▶ [Exercise details] Your response should contain every record below, copied exactly.

(Beginning of Study material)

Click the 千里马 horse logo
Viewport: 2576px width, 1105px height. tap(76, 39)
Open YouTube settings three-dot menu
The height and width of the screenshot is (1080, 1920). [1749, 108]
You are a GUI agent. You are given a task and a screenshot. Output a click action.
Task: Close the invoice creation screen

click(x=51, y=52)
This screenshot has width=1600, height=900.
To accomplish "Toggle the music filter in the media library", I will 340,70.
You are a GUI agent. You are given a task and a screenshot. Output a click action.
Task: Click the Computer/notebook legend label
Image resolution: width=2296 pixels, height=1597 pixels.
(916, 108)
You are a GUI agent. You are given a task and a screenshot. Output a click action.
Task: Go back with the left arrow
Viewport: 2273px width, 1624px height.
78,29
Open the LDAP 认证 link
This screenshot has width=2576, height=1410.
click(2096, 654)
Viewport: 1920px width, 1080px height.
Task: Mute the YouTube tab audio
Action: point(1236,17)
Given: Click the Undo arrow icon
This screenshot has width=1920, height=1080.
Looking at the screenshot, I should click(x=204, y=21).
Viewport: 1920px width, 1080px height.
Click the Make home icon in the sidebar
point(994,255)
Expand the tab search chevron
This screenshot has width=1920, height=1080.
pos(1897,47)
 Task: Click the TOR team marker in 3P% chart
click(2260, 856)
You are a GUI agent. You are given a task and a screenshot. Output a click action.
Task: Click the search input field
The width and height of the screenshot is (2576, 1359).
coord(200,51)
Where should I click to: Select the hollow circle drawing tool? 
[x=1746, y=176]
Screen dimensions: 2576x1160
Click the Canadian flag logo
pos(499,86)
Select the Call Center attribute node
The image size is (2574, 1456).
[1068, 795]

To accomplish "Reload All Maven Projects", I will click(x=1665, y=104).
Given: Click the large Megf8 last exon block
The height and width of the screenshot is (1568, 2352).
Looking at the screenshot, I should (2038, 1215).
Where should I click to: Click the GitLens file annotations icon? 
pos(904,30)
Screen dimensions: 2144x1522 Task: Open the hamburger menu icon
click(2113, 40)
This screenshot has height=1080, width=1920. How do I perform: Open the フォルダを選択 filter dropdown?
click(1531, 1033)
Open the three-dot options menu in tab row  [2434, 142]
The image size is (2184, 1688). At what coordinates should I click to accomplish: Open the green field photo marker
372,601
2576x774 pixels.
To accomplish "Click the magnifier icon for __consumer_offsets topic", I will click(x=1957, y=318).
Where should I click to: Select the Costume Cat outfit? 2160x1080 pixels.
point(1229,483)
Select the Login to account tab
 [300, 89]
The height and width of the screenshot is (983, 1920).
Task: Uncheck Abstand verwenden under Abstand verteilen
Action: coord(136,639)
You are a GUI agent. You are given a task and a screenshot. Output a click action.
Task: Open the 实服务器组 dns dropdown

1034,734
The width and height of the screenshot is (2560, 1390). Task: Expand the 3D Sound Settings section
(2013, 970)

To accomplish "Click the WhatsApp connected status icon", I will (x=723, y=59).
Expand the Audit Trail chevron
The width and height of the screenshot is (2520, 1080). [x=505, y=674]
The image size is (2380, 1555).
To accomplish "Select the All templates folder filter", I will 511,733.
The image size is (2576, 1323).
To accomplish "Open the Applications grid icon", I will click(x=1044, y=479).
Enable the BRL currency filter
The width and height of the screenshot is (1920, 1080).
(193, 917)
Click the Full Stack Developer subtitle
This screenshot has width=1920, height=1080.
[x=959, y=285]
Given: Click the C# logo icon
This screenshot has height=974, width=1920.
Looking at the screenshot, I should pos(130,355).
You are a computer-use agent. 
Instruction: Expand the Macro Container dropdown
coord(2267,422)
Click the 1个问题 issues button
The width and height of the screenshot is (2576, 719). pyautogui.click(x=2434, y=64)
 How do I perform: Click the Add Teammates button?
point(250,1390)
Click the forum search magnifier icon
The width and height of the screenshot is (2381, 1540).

(End of Study material)

▶ [Answer]
Click the 千里马 horse logo
Viewport: 2576px width, 1105px height. tap(76, 39)
Open YouTube settings three-dot menu
The height and width of the screenshot is (1080, 1920). [1749, 108]
You are a GUI agent. You are given a task and a screenshot. Output a click action.
Task: Close the invoice creation screen

click(x=51, y=52)
This screenshot has width=1600, height=900.
To accomplish "Toggle the music filter in the media library", I will 340,70.
You are a GUI agent. You are given a task and a screenshot. Output a click action.
Task: Click the Computer/notebook legend label
Image resolution: width=2296 pixels, height=1597 pixels.
(916, 108)
You are a GUI agent. You are given a task and a screenshot. Output a click action.
Task: Go back with the left arrow
Viewport: 2273px width, 1624px height.
78,29
Open the LDAP 认证 link
This screenshot has width=2576, height=1410.
click(2096, 654)
Viewport: 1920px width, 1080px height.
Task: Mute the YouTube tab audio
Action: point(1236,17)
Given: Click the Undo arrow icon
This screenshot has width=1920, height=1080.
Looking at the screenshot, I should click(x=204, y=21).
Viewport: 1920px width, 1080px height.
Click the Make home icon in the sidebar
point(994,255)
Expand the tab search chevron
This screenshot has width=1920, height=1080.
pos(1897,47)
 Task: Click the TOR team marker in 3P% chart
click(2260, 856)
You are a GUI agent. You are given a task and a screenshot. Output a click action.
Task: Click the search input field
The width and height of the screenshot is (2576, 1359).
coord(200,51)
Where should I click to: Select the hollow circle drawing tool? 
[x=1746, y=176]
Screen dimensions: 2576x1160
Click the Canadian flag logo
pos(499,86)
Select the Call Center attribute node
The image size is (2574, 1456).
[1068, 795]

To accomplish "Reload All Maven Projects", I will click(x=1665, y=104).
Given: Click the large Megf8 last exon block
The height and width of the screenshot is (1568, 2352).
Looking at the screenshot, I should (2038, 1215).
Where should I click to: Click the GitLens file annotations icon? 
pos(904,30)
Screen dimensions: 2144x1522 Task: Open the hamburger menu icon
click(2113, 40)
This screenshot has height=1080, width=1920. How do I perform: Open the フォルダを選択 filter dropdown?
click(1531, 1033)
Open the three-dot options menu in tab row  [2434, 142]
The image size is (2184, 1688). At what coordinates should I click to accomplish: Open the green field photo marker
372,601
2576x774 pixels.
To accomplish "Click the magnifier icon for __consumer_offsets topic", I will click(x=1957, y=318).
Where should I click to: Select the Costume Cat outfit? 2160x1080 pixels.
point(1229,483)
Select the Login to account tab
 [300, 89]
The height and width of the screenshot is (983, 1920).
Task: Uncheck Abstand verwenden under Abstand verteilen
Action: coord(136,639)
You are a GUI agent. You are given a task and a screenshot. Output a click action.
Task: Open the 实服务器组 dns dropdown

1034,734
The width and height of the screenshot is (2560, 1390). Task: Expand the 3D Sound Settings section
(2013, 970)

To accomplish "Click the WhatsApp connected status icon", I will (x=723, y=59).
Expand the Audit Trail chevron
The width and height of the screenshot is (2520, 1080). [x=505, y=674]
The image size is (2380, 1555).
To accomplish "Select the All templates folder filter", I will 511,733.
The image size is (2576, 1323).
To accomplish "Open the Applications grid icon", I will click(x=1044, y=479).
Enable the BRL currency filter
The width and height of the screenshot is (1920, 1080).
(193, 917)
Click the Full Stack Developer subtitle
This screenshot has width=1920, height=1080.
[x=959, y=285]
Given: Click the C# logo icon
This screenshot has height=974, width=1920.
Looking at the screenshot, I should pos(130,355).
You are a computer-use agent. 
Instruction: Expand the Macro Container dropdown
coord(2267,422)
Click the 1个问题 issues button
The width and height of the screenshot is (2576, 719). pyautogui.click(x=2434, y=64)
 How do I perform: Click the Add Teammates button?
point(250,1390)
Click the forum search magnifier icon
The width and height of the screenshot is (2381, 1540).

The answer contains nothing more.